**YOUR INSTRUCTIONS:** In the data below, find the line containing "Task: Click the 26.2K likes count"; transcribe it and each line after it exactly, through the last, skipping pictures.

**RECORDS SHOWN:**

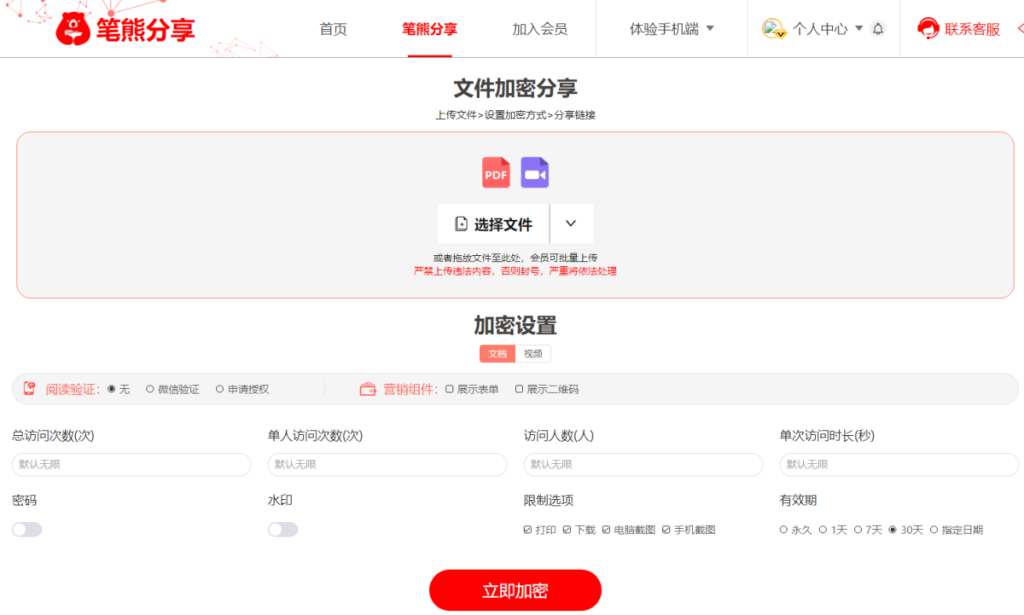Click the 总访问次数 input field

coord(131,464)

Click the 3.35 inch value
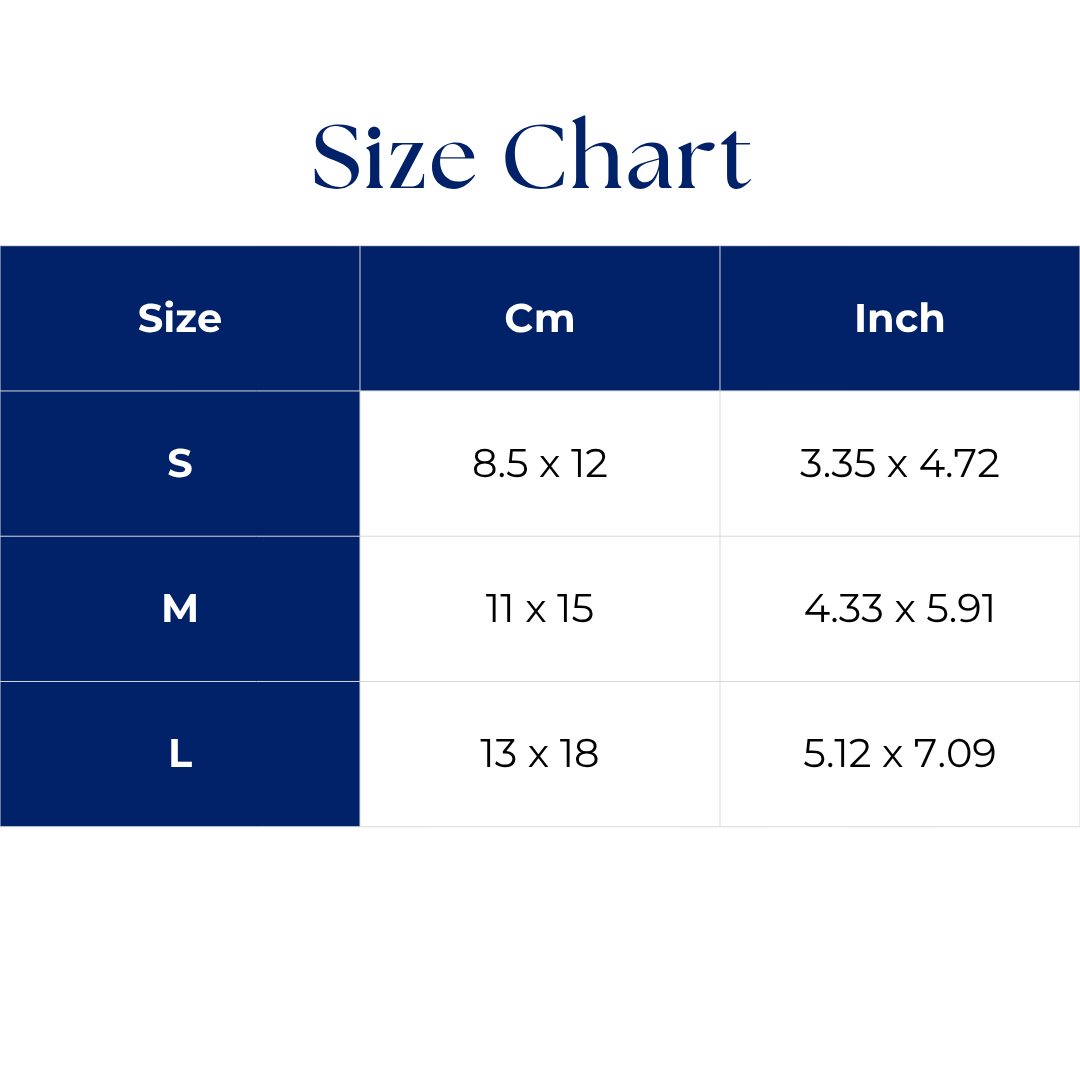(838, 464)
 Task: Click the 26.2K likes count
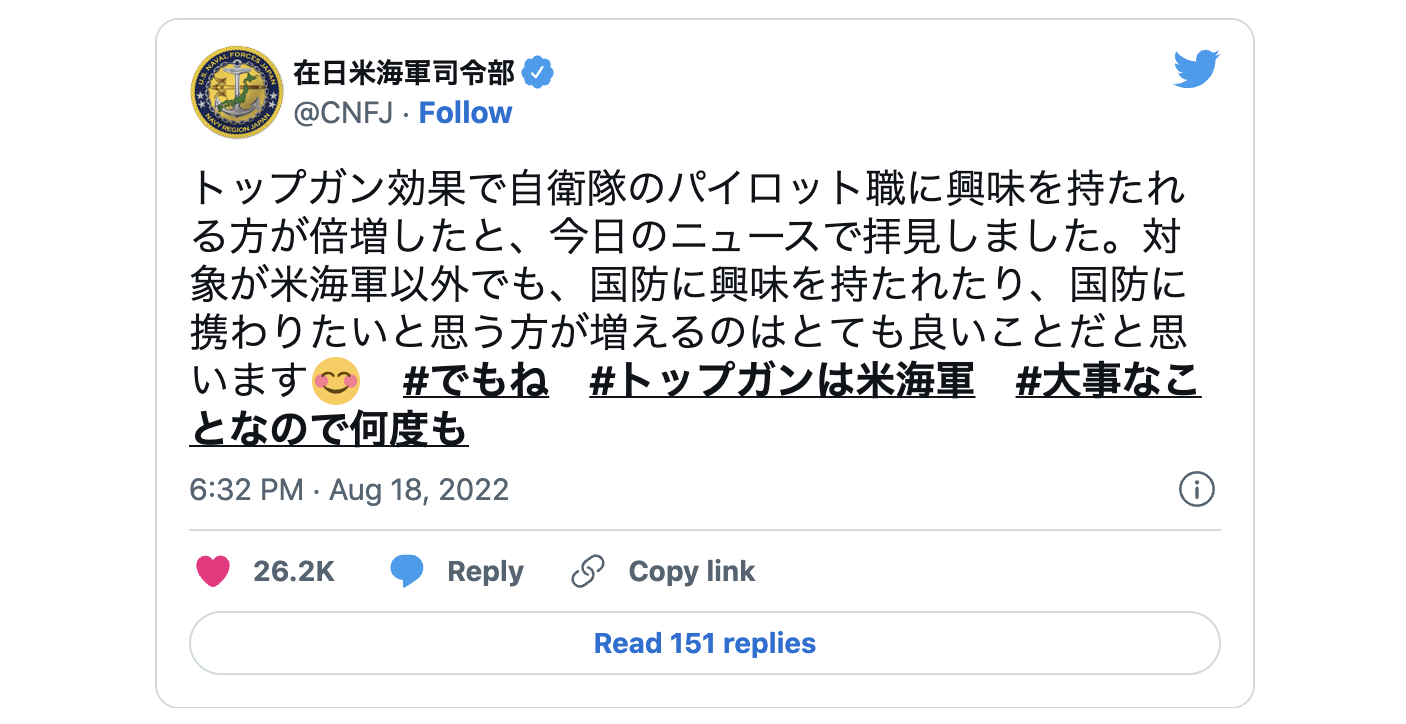(x=294, y=572)
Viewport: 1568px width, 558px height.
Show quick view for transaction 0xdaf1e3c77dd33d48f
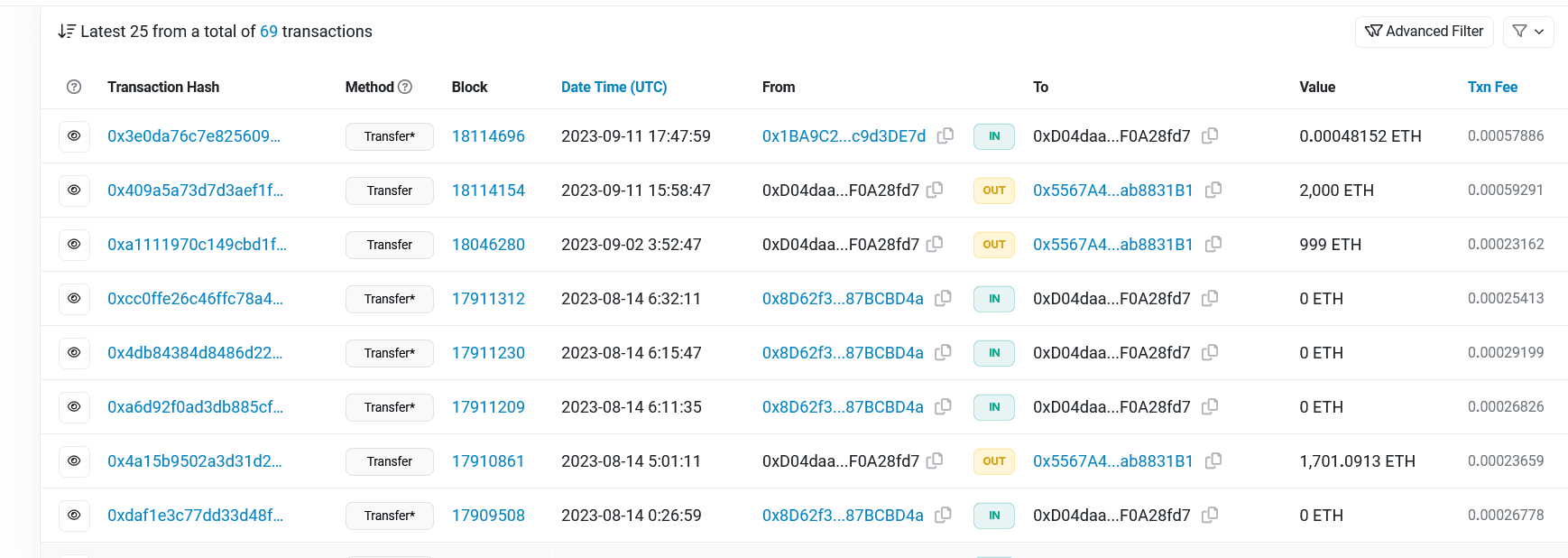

**TASK RESULT:**
 Task: Click the 26.2K likes count
(x=294, y=572)
Viewport: 1568px width, 558px height.
Show quick view for transaction 0xdaf1e3c77dd33d48f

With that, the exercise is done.